Dans le groupement incorporé de Shamusanda, situé au village Tshimuishi dans la province du Kasaï, les habitants vivent depuis plusieurs années une situation alarmante liée au manque d’accès à l’eau potable. En l’absence de forages et d’infrastructures modernes, la population est contrainte de recourir à des sources d’eau insalubres, mettant en péril sa santé et ses conditions de vie.

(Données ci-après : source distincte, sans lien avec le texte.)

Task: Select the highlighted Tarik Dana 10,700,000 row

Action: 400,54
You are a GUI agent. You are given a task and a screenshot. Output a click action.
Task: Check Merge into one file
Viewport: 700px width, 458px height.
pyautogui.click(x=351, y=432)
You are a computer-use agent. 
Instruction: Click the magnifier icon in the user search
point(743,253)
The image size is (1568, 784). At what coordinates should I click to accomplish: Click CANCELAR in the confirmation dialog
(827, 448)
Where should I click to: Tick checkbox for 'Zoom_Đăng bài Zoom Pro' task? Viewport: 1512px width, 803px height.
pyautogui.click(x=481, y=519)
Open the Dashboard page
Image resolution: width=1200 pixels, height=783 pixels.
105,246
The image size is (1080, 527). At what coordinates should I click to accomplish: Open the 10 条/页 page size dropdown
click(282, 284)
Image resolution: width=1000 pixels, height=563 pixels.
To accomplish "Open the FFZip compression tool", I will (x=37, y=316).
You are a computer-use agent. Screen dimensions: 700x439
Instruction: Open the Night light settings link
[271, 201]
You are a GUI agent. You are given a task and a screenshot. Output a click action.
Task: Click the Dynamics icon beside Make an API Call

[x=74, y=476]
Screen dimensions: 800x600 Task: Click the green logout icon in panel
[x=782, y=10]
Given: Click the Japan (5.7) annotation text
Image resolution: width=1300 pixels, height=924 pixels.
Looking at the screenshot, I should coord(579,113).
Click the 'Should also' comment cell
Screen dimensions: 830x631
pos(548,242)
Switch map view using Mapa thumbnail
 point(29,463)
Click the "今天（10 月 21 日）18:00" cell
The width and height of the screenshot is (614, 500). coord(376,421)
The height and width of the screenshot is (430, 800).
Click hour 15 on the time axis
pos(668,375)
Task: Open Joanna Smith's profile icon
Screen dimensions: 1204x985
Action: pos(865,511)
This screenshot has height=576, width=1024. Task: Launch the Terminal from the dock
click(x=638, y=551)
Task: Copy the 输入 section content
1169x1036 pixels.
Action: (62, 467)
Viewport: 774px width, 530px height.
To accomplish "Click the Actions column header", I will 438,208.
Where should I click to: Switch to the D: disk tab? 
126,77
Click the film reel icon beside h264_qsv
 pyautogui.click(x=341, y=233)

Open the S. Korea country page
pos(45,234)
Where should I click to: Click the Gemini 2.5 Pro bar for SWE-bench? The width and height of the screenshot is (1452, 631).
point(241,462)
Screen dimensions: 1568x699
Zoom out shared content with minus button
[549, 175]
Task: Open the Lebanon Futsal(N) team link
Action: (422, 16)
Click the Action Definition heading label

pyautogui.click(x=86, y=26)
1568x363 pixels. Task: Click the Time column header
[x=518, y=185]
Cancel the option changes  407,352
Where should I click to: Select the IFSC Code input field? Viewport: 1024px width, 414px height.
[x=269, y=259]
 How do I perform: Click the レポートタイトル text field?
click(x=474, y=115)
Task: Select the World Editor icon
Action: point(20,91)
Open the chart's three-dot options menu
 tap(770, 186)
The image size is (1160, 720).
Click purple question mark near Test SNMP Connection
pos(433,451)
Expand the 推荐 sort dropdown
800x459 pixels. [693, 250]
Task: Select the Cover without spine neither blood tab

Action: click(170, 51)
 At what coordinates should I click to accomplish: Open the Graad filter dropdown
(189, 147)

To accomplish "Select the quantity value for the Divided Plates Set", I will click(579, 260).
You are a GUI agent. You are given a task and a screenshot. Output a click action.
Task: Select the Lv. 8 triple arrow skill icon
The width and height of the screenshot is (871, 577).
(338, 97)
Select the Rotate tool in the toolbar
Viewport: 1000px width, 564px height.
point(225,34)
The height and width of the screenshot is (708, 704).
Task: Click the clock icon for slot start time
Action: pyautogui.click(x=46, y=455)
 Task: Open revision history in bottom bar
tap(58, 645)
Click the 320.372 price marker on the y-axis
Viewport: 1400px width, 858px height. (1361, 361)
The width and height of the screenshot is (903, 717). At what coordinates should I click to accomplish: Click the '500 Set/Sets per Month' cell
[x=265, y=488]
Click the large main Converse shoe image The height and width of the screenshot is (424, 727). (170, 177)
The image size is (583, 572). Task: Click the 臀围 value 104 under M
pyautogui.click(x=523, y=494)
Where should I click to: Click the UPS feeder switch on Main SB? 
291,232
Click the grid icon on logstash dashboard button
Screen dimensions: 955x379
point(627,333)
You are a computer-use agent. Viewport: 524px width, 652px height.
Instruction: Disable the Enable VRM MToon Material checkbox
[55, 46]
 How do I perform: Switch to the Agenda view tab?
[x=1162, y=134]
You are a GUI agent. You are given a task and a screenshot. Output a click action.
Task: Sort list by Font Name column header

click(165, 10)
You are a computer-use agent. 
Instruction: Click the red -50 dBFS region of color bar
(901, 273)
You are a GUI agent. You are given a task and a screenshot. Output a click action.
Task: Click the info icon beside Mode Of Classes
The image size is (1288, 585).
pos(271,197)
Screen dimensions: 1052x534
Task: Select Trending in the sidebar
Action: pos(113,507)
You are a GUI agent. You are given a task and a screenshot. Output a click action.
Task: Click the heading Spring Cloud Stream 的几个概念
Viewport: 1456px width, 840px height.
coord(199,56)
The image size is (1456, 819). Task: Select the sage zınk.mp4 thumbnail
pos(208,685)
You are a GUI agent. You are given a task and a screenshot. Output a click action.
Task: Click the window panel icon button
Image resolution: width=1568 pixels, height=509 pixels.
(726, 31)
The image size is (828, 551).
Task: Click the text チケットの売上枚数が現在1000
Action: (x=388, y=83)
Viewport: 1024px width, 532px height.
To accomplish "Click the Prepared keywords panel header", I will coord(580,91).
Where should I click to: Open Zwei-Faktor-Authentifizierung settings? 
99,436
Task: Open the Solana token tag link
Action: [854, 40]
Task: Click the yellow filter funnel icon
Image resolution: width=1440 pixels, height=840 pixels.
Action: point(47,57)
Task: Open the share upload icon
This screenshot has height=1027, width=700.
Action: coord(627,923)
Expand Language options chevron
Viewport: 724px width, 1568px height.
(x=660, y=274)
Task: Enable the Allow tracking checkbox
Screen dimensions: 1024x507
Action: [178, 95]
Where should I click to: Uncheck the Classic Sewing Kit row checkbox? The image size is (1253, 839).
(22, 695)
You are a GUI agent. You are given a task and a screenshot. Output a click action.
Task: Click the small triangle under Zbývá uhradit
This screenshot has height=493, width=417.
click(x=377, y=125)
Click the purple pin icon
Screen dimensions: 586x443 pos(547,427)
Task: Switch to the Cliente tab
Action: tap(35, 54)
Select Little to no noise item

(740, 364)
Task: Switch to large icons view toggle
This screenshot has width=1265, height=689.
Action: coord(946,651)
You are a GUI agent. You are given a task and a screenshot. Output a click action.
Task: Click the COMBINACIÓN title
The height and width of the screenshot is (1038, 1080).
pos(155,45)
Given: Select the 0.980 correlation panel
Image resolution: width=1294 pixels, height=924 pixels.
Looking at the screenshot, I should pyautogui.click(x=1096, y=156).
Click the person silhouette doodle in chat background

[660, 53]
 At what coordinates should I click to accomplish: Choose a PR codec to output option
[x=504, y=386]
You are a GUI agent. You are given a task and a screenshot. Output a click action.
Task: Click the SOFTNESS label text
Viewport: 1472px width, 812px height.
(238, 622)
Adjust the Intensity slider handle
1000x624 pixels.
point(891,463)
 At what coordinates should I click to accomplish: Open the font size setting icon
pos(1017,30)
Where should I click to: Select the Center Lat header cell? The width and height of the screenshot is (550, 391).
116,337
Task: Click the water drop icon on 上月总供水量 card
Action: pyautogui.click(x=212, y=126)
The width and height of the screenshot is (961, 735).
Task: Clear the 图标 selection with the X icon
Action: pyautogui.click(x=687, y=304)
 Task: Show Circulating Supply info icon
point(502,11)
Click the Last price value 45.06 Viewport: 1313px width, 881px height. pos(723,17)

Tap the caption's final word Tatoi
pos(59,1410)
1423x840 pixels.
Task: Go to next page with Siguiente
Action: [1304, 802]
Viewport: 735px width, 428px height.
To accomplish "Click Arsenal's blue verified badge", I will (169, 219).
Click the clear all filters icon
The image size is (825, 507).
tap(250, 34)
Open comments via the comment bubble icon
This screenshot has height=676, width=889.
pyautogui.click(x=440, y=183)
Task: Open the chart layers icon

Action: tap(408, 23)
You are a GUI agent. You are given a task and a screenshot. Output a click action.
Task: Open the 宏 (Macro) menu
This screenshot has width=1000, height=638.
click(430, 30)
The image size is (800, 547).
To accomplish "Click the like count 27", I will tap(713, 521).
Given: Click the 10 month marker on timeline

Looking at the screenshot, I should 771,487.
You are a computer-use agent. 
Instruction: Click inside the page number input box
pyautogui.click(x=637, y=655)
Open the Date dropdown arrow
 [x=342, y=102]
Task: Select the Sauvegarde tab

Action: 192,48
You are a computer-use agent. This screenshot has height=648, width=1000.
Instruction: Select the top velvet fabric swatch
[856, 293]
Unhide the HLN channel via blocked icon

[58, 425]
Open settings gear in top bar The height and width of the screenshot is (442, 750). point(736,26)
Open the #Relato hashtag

Sur place, les témoignages convergent vers un constat inquiétant. La consommation d’eau non traitée a entraîné une recrudescence des maladies hydriques, notamment la diarrhée et diverses infections liées à la contamination. Cette situation est d’autant plus préoccupante que l’accès aux soins de santé demeure limité, aggravant la vulnérabilité des habitants.
Les femmes enceintes figurent parmi les plus exposées. Faute de structures sanitaires adéquates, elles sont souvent contraintes d’accoucher dans des conditions précaires, avec des risques élevés pour leur santé et celle de leurs nouveau-nés.
Face à cette crise qui perdure, les habitants de Shamusanda haussent le ton. Ils lancent un appel pressant aux autorités provinciales, en particulier aux députés du Kasaï ainsi qu’à la ministre provinciale de la Santé, Odette Nkama. La population réclame des actions concrètes et urgentes, notamment la construction de forages d’eau potable et l’installation d’infrastructures sanitaires adaptées.